Pettis, during one of multiple reported calls to the state medical examiner's office, said that Peggy would mix her pills with alcohol and had done so on the night of her death, according to court documents filed on June 14, 2019.

But detectives found that none of the prescription medications could be linked to Peggy and none of the pill bottles had her name on them, according to court documents. 

Peggy's toxicology report also stated that she had multiple drugs, including hydrocodone, Trazadone and Benadryl, in her system, but no alcohol, according to the documents.

On June 28, 2018, Peggy's sister contacted the Spokane County Sheriff's Office and reported that she thought Peggy's death was suspicious due to financial circumstances, statements Pettis had made about her passing, and worries that he was having an extramarital affair, according to court documents. Peggy's sister was also the Pettis' next-door neighbor.

Peggy's sister told investigators that Peggy had expressed concern over their financial situation due to David's spending, and that Peggy only occasionally took hydrocodone to deal with back pain and didn't drink to intoxication, according to court documents.

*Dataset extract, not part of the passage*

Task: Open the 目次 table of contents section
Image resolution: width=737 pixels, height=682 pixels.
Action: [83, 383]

According to the court documents, Peggy's sister said that Pettis reconnected with an old high school girlfriend while in New York for a funeral in Nov. 2017, after which he posted a photo on Facebook with her a caption similar to, "Feeling in Love."

Through the course of their investigation, detectives found that Pettis had assisted in taking out a life insurance policy on his wife worth $150,000 that became effective on June 22, 2018, for which he was the sole beneficiary, according to court documents.

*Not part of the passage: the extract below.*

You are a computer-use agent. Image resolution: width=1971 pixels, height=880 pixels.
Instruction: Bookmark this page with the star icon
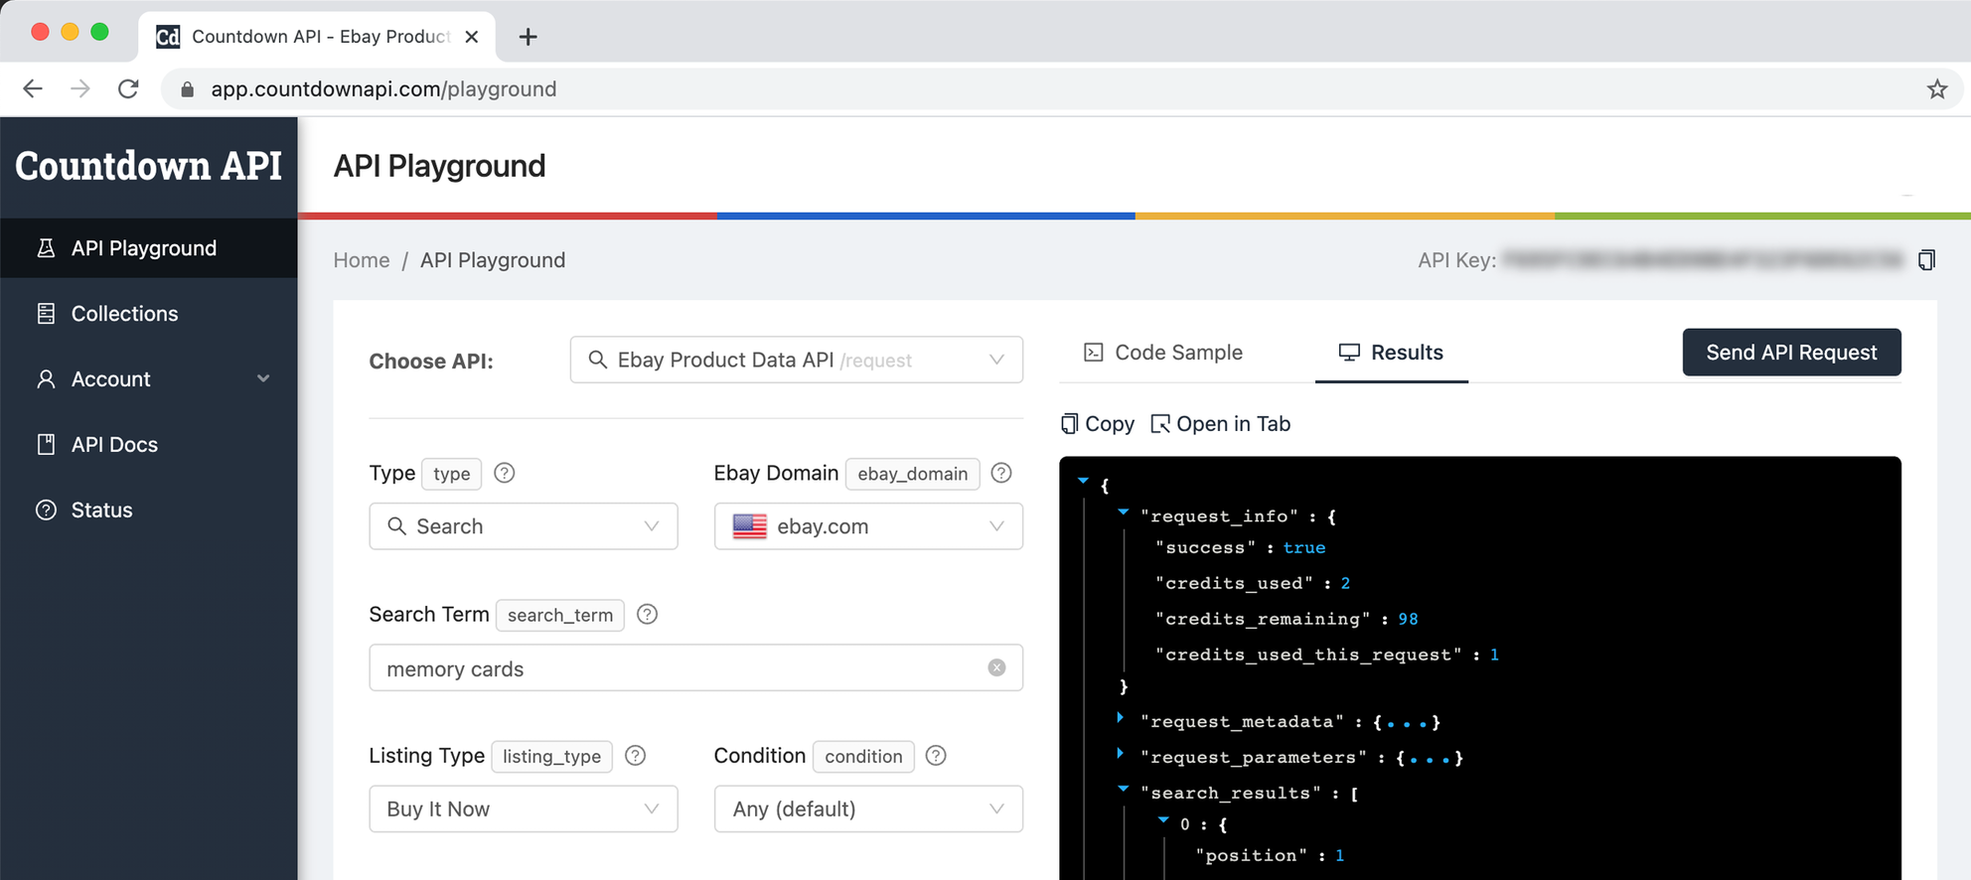point(1936,89)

During an interview with detectives on July 10, 2018, Pettis told two detectives that Peggy had been having medical issues but was able to pass a physical for the life insurance policy, according to court documents. Pettis also said he had tried to get his own life insurance policy, but was denied due to medical issues.

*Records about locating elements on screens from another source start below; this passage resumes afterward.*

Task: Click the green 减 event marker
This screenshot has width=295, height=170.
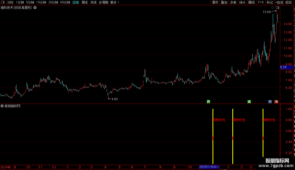Action: [249, 101]
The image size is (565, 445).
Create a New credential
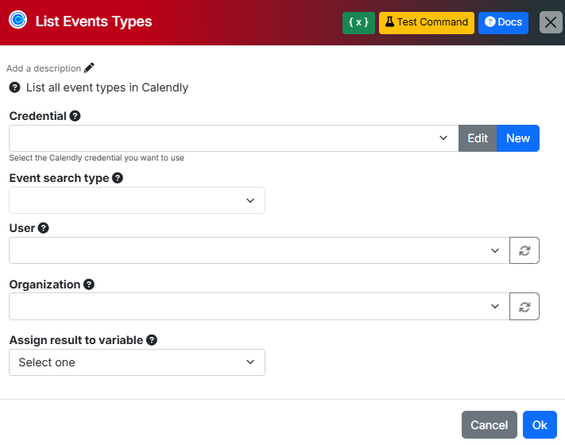(x=518, y=138)
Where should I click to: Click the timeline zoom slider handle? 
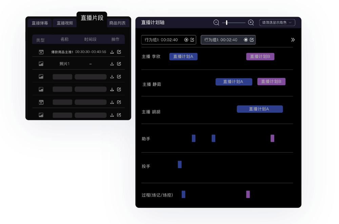pyautogui.click(x=227, y=22)
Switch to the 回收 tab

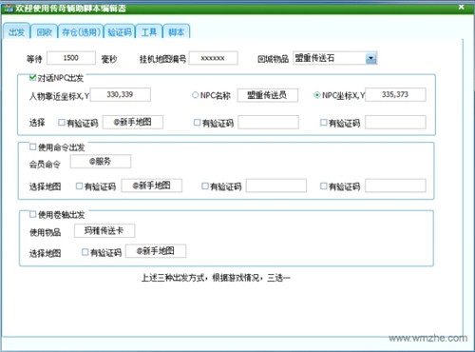point(44,31)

The court documents also say that Pettis told detectives Peggy needed to take medication by crushing up the pills and mixing them with ice cream, which she would then take with an alcohol mixture. He also claimed Peggy had trouble getting around due to pain and that she had told him to pursue a relationship with his old high school girlfriend in case anything happens to her, according to documents.

Pettis also told detectives that he and Peggy had planned on selling their farm and moving to New York, documents said. 

Detectives obtained Peggy's medical records, which showed that in the last few years of her life, she had only been prescribed a total of 13 hydrocodone pills, and that none of the prescriptions were recent or current, according to court documents. There were also no notes referencing a difficulty swallowing, the records said, and a physical cause of death was not found during the surgical part of the autopsy.

After the judge left the courtroom, David Pettis's daughter, Elizabeth Culp, rushed to hug her father. She insists that her father is not guilty, saying that she was living with her parents at the time and noticed her mother taking hydrocodone on the weekends.

"I feel awful," Culp said after the verdict. "I feel even more awful than I did before because I know that my dad didn't kill her and it certainly wasn't premeditated."

Pettis is now in custody at the Spokane County Jail. His sentencing is set for Jan. 12, 2022.